Read my full review here.

In Night of Frozen Shadows, the PCs travel to the city of Kalsgard in the Lands of the Linnorm Kings to find the legendary sword, Suishen, and then to find a guide across the Crown of the World to the far-off land of Minkai. The adventure is mostly event-based with a lot of role-playing opportunities, and ends with a dungeon crawl. It contains an interesting system for tracking the PCs’ “notoriety”, and from that, determining how and when their opponents react. It makes an excellent continuation of the adventure path, and only really suffers from having no explanation for the inaction of the party’s NPC allies.

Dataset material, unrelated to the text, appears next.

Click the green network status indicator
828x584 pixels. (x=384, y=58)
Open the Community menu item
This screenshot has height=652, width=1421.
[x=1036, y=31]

Like all Pathfinder Adventure Path volumes, Night of Frozen Shadows also contains several support articles, including a gazetteer of Kalsgard, the most prominent city in the Lands of the Linnorm Kings and the setting of the adventure. There is also the latest article on the deities of Golarion, this one focusing on Shelyn. I have always looked forward to these articles (there is one every three volumes, in the second and fifth instalment of each adventure path), as they give a detailed insight into the religions of the world and are always highly entertaining and informative to read. This one does not disappoint, as Shelyn is one of the more intriguing deities in the Golarion pantheon. Finally, there are the latest instalments of the “Pathfinder Journal” (I’ll wait until all six instalments are available before reviewing this story) and the “Bestiary”, containing several new viking-inspired and oriental monsters.

Overall, Night of Frozen Shadows is a worthy continuation of the Jade Regent adventure path. It is sure to provide players and Game Masters alike with many hours of fun and excitement.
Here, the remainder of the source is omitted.